Она сказала: поезд. Авария. Он мог быть там.

Антон не стал задавать лишних вопросов. Только спросил номер рейса, время, город. Потом сказал: я сейчас найду, куда звонить, и сам буду звонить тоже. Ты не одна.

Эти три слова, как потом говорила Таня, удержали ее от того, чтобы развалиться прямо на кухонном стуле.

Ты не одна.

Человек в беде редко сразу просит сочувствия. Чаще ему надо, чтобы кто-то взял часть действий на себя. Позвони. Найди. Приезжай. Сиди рядом. Скажи детям. Открой дверь. Налей воды. Иногда любовь выглядит не как объятие, а как список задач, выполненных без лишних разговоров.

Через двадцать минут в доме была соседка Лена. Потом пришел ее муж Павел. Он стоял в прихожей в куртке на спортивный костюм и держал ключи от машины.

Я везу тебя, сказал он Тане.

Она еще пыталась сопротивляться. Говорила, что сначала надо понять, куда ехать. Павел ответил: поймем по дороге. Здесь ты с ума сойдешь.

Кирилл сказал, что останется с Машей. Лена сказала, что останется с обоими. Таня надела первое, что попалось, какие-то ботинки без носков, куртку на домашнюю кофту, схватила паспорт, мой старый снимок с телефона и вышла.

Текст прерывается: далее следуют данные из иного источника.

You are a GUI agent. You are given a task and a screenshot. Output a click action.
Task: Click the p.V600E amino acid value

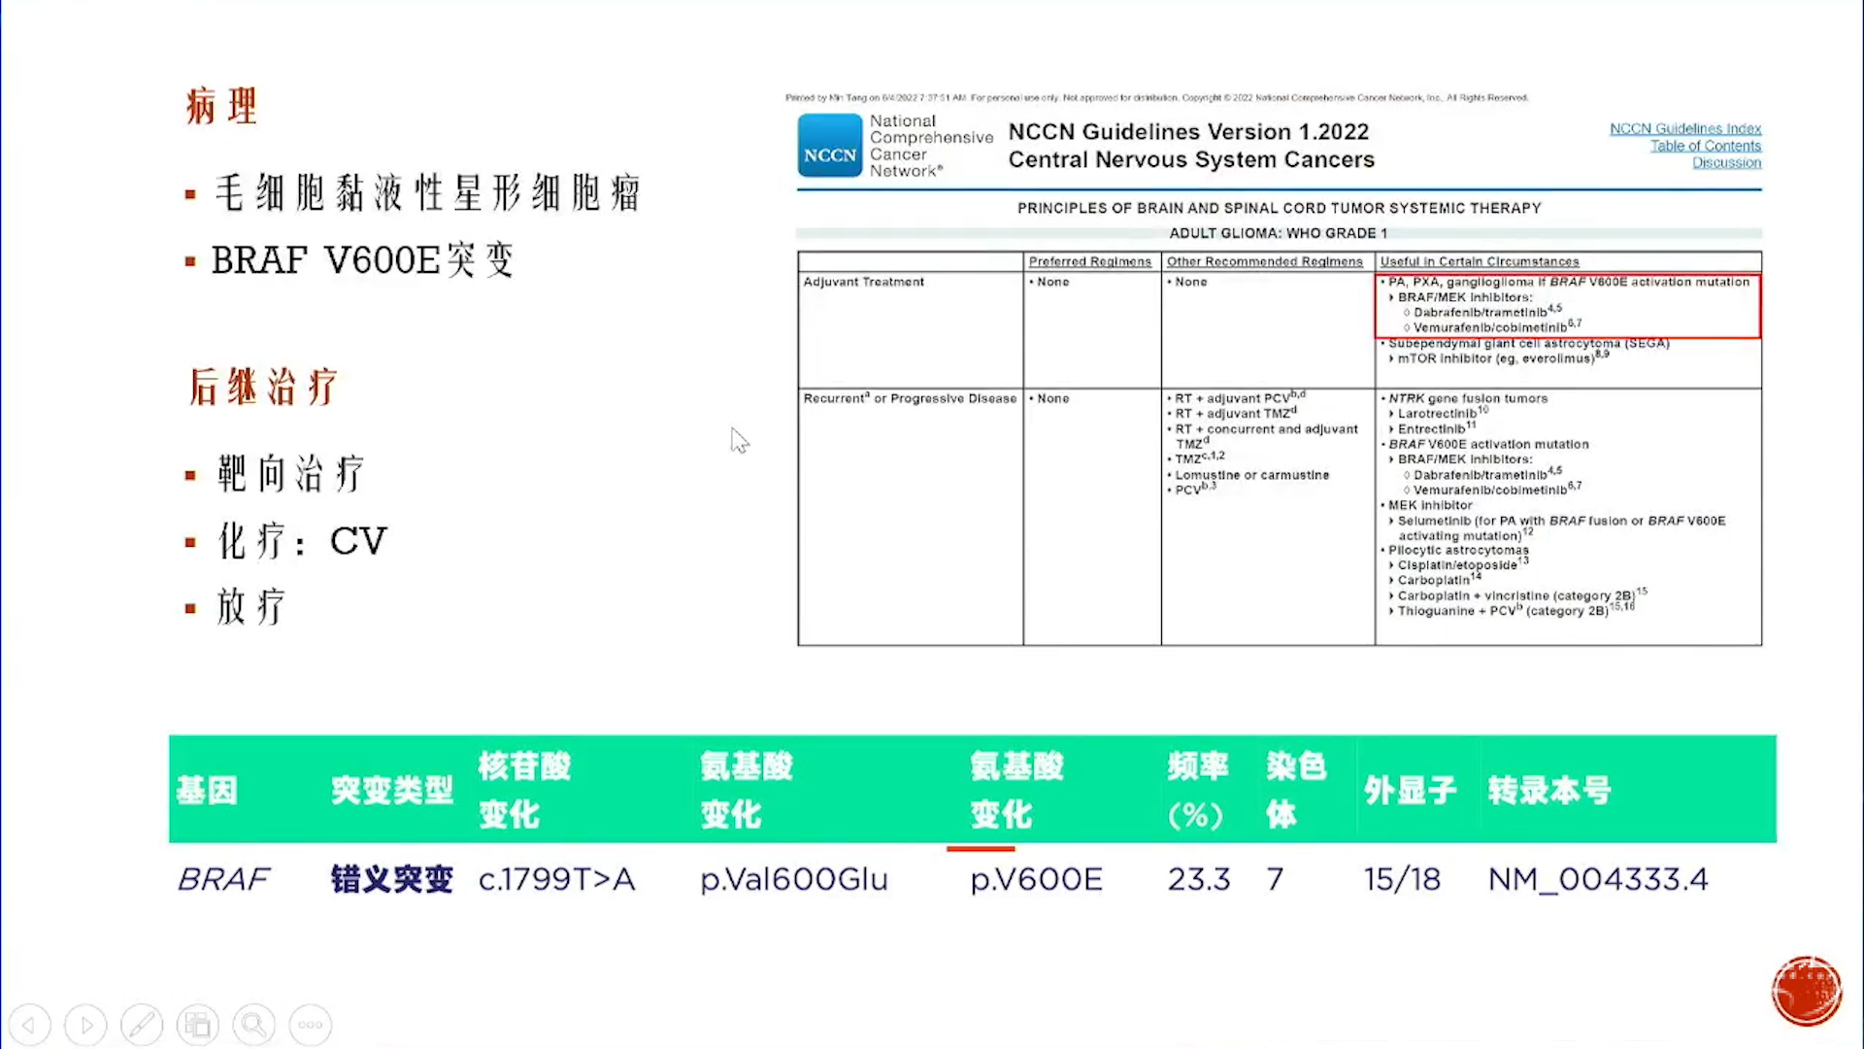tap(1036, 879)
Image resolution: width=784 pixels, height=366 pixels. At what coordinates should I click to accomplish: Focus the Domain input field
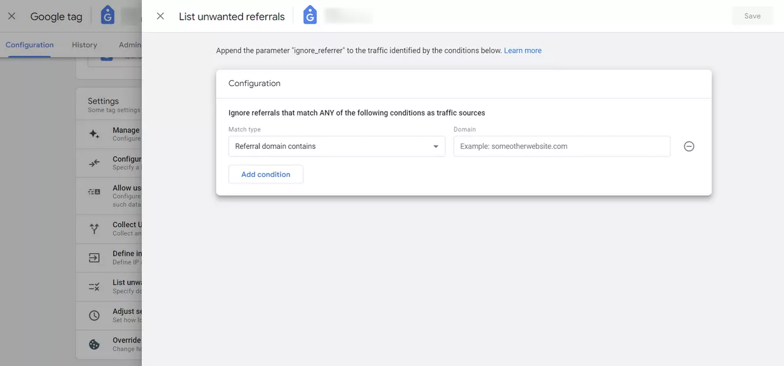[x=562, y=147]
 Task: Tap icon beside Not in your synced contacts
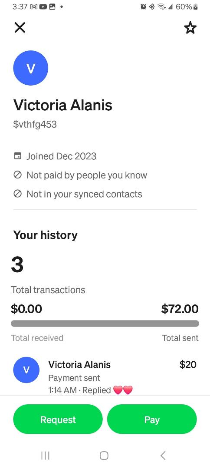[x=18, y=194]
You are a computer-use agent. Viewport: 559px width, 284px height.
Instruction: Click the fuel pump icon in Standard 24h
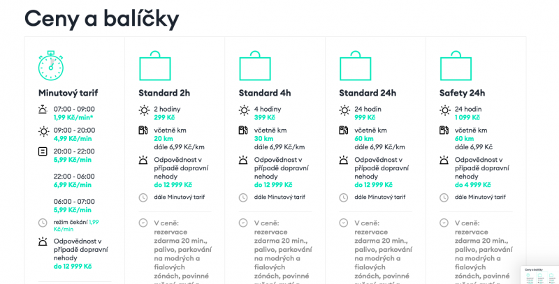tap(343, 130)
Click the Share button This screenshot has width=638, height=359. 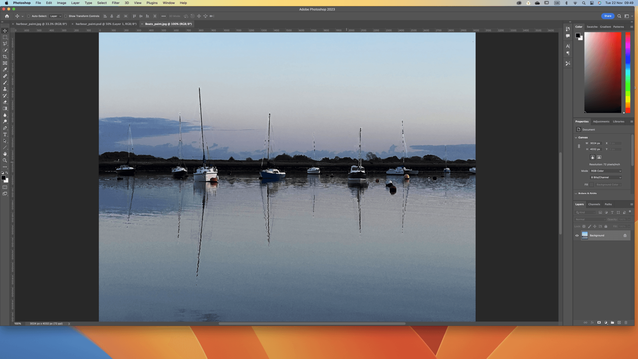point(607,16)
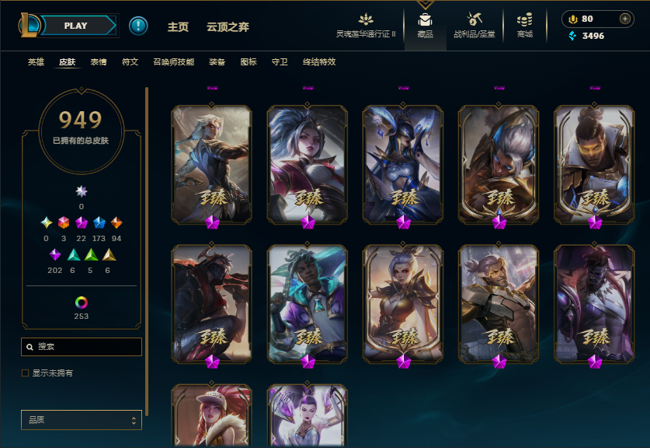
Task: Toggle the 显示未拥有 checkbox
Action: (x=26, y=373)
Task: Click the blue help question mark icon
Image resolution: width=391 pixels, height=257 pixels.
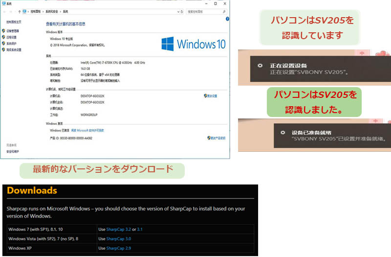Action: coord(228,19)

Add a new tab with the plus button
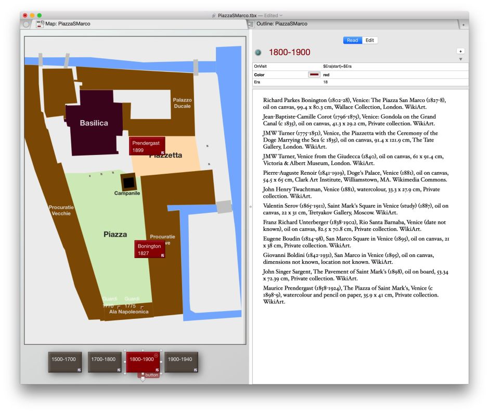463,24
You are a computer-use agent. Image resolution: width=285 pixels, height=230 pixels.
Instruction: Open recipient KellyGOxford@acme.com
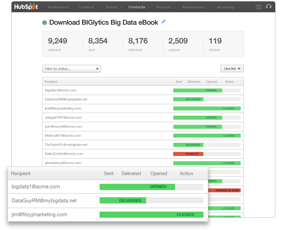point(64,154)
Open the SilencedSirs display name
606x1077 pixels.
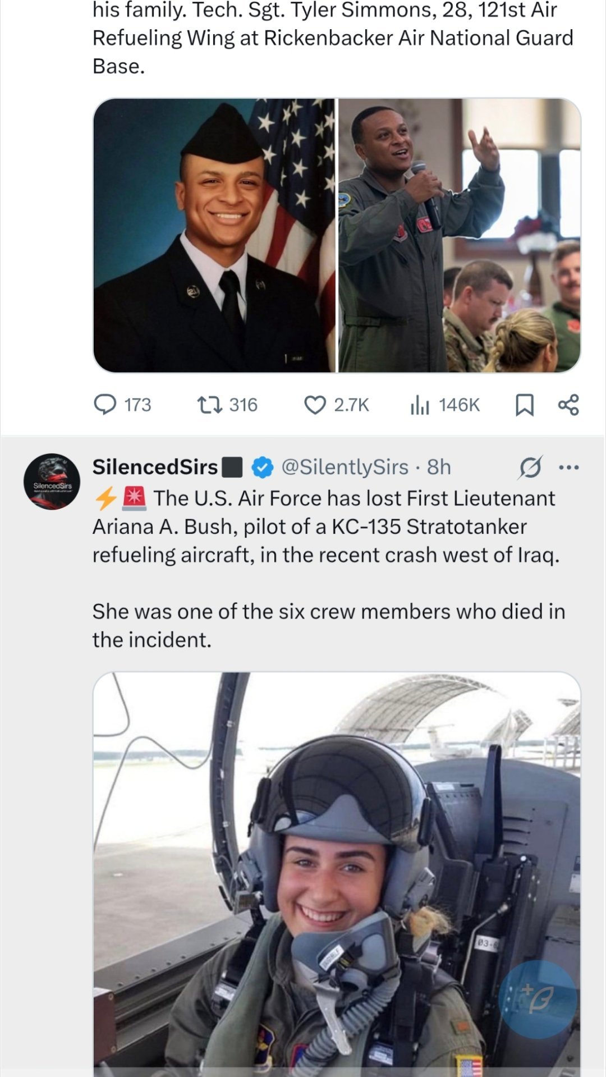(155, 467)
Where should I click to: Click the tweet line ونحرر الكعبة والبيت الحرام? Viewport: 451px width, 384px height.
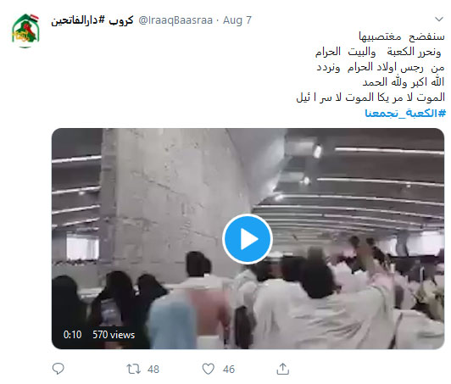point(378,52)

Я потом думал о том, как странно устроен наш брак. Мы двадцать лет прожили рядом. Ссорились из-за денег, из-за детей, из-за моей привычки отвечать на рабочие письма в выходные, из-за ее привычки переставлять вещи так, что я потом ничего не мог найти. Мы знали друг друга телесно, бытово, до смешного подробно. И при этом в ту ночь она ехала по темной трассе и боялась, что не сможет меня узнать.

Это не преувеличение. Когда человек попадает в серьезную аварию, лицо может стать чужим. Тело, которое ты знал, превращается в медицинскую задачу. Повязки, трубки, грязь, кровь, отек, фиксирующие воротники, чужая одежда или вообще отсутствие одежды. Родному человеку оставляют на опознание какие-нибудь мелочи: кольцо, часы, шрам у брови, кривой мизинец, привычку сжимать губы. В любви есть много высоких слов, но иногда вся она держится на том, помнишь ли ты родинку за ухом.